East/west stuff is in the works...

Broward County Transit has a website that discusses its long range transportation plan; it has some pretty ambitious projects proposed, with many connections to Miami-Dade and Palm Beach transit systems... It's at http://www.bctplan.com.

Broward doesn't have a dedicated transit sales tax to work with (yet??) like Miami-Dade's 1/2-cent People's Transportation Plan, so they are looking at BRT and LRT:

Bus rapid transit

  • A continuation of Miami-Dade's proposed North Corridor Metrorail line along NW 27th Avenue, which becomes University Drive upon crossing into Broward. It would continue along University Dr. from the Miami-Dade county line to the Sawgrass Expressway.

  • BRT along Hollywood/Pines Blvd. from Federal Hwy in Hollywood to Dykes Road in Pembroke Pines.

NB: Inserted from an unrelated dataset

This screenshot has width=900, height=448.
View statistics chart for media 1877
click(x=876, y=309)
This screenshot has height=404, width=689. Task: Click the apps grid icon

  • from Sawgrass Mills mall in Sunrise to downtown Fort Lauderdale via Oakland Park Blvd

  • Sample Road at University Drive in Coral Springs eastward to Pompano Beach

Light rail transit

  • Light rail along US 441 (State Road 7) from Golden Glades in Dade to West Boca (Sandlefoot)

  • a spur from SR 7 to Sawgrass Mills via I-595.

  • a spur from Fort Lauderdale/Hollywood International Airport to Broward Blvd. Connections to Tri-Rail and other lines.

  • a people mover connecting Fort Lauderdale/Hollywood International Airport to Port Everglades.

There is also mention of some type of "high-capacity transit" that isn't elaborated upon that would parallel I-75, the Sawgrass Expressway, and the Turnpike. Tri-Rail would also likely run along the FEC railroad tracks (the ones east of I-95).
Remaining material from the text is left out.